Given which parts of the market have benefited the most from the rise of passive investing, investors should keep an eye on much smaller companies like Tanger for signs of a bubble forming.

“Tanger Factory Outlets is the real crowded theater, where investors might get trampled rushing for the exit,” said Will Geisdorf, ETF strategist at Ned Davis Research, in a note. “Tanger Factory Outlet Centers (SKT) is the poster child for the passive bubble,” he said. 

Despite the massive ETF inflows it has experienced in recent years, Tanger has been a massively underperforming stock. The stock fell more than 20% in 2017 and 2018. This year, it is down more than 18%. By comparison, the SPDR S&P Dividend ETF (SDY) — which owns 13% of Tanger’s float — is up more than 13% year to date.

Geisdorf called Tanger the “outlet mall aristocrat” since it’s part of a group companies — SDY components — that has raised its dividend for at least 20 years. But that won’t last long, he says.

“Short sellers don’t think SKT will remain an aristocrat for long with 40% of its float held short,” Geisdorf said. If pressure on brick-and-mortar retailers intensifies, “SKT’s funds from operations will come under pressure, making it harder for the company to continue boosting its dividend.”

The rise of ETFs has given investors a way to invest in stocks at a lower cost than putting money into actively managed funds. It has also raised concern, however, of bubbles forming as market leadership has narrowed in recent years to just a few tech-related names.
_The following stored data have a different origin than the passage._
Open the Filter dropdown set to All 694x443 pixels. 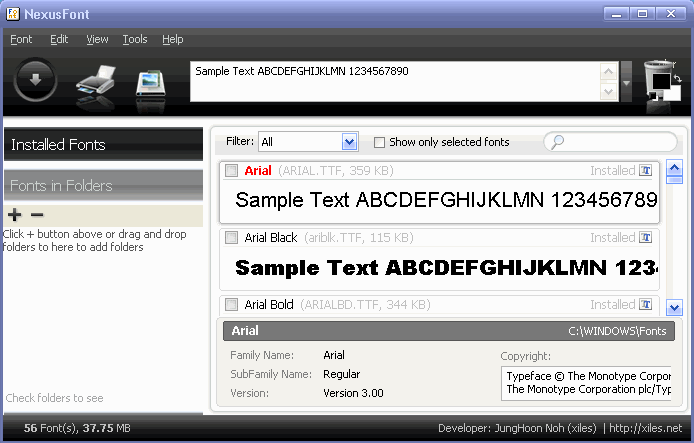click(x=349, y=142)
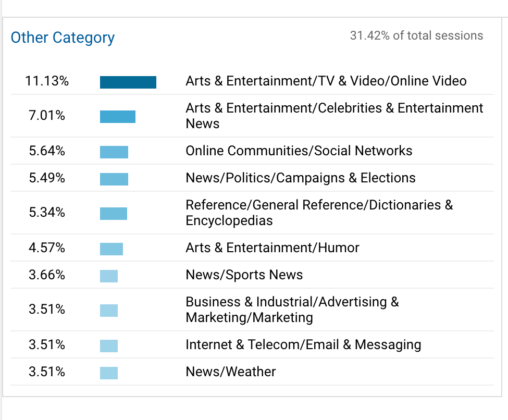This screenshot has width=508, height=420.
Task: Click the 31.42% of total sessions text
Action: point(416,36)
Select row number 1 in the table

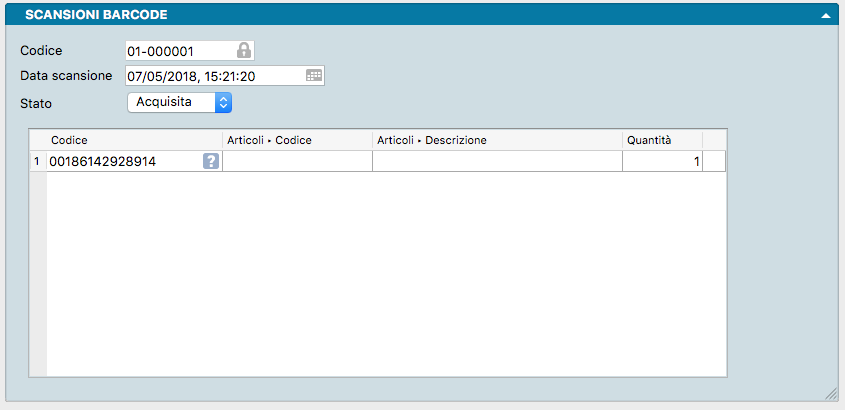point(37,161)
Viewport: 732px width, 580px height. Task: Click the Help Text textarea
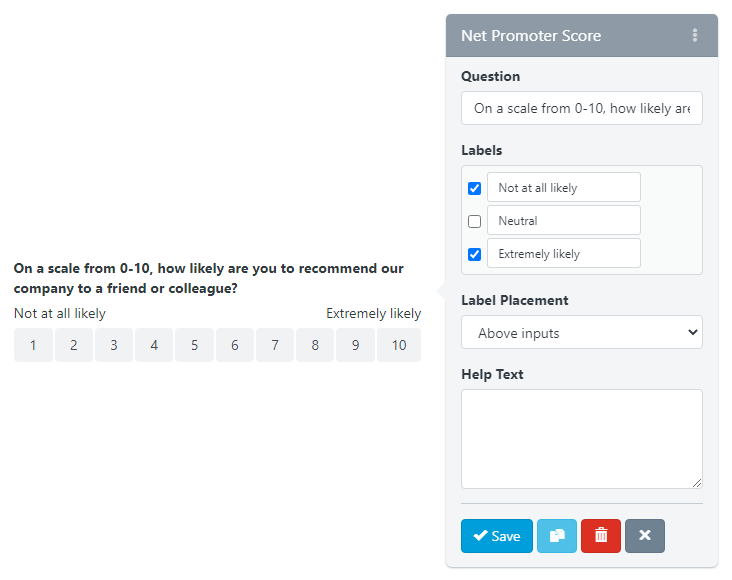pos(582,439)
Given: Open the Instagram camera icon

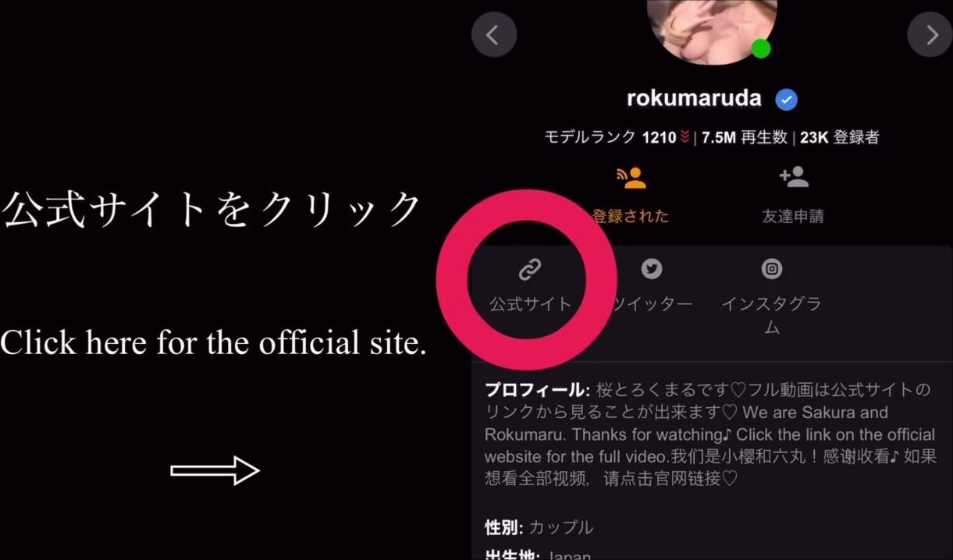Looking at the screenshot, I should pos(772,269).
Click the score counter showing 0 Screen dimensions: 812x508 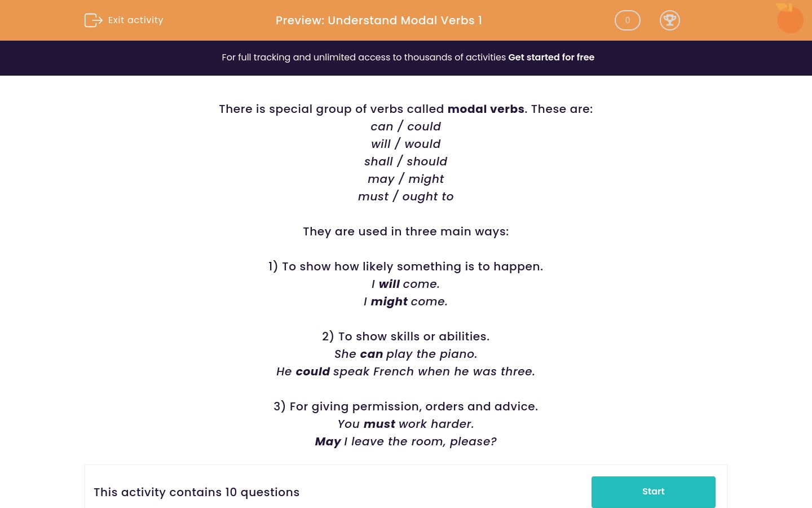pos(627,20)

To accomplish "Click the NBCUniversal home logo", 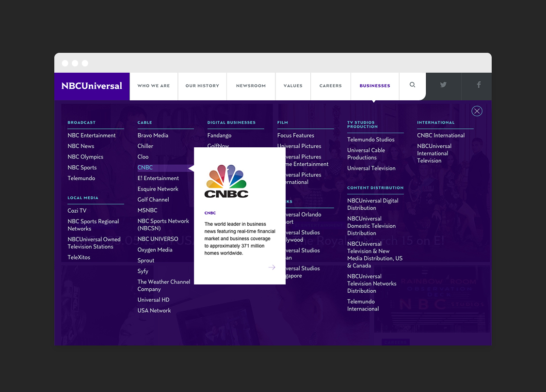I will (x=92, y=86).
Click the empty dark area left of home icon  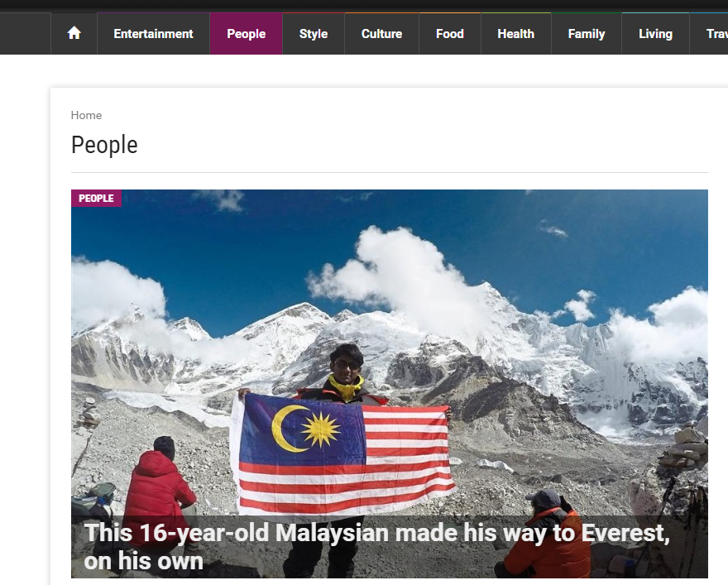[25, 33]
Microsoft, Apple, Amazon and Facebook are some of the best performers in recent years and hold the most weight in the S&P 500. However, ETFs own only a fraction of these stocks. Around 5% of Microsoft and Amazon’s floating shares are owned by ETFs. Meanwhile, ETFs own 5.4% and 4.8% of Apple and Facebook, respectively.

Perhaps one of the reasons stocks like Tanger aren’t on investors’ radars is because they are not nearly as popular. Geisdorf points out that Tanger is not a top 10 holding in any ETF, so it doesn’t appear on most fund fact sheets.

Tanger is “the stealth king of the passive bubble,” Geisdorf said.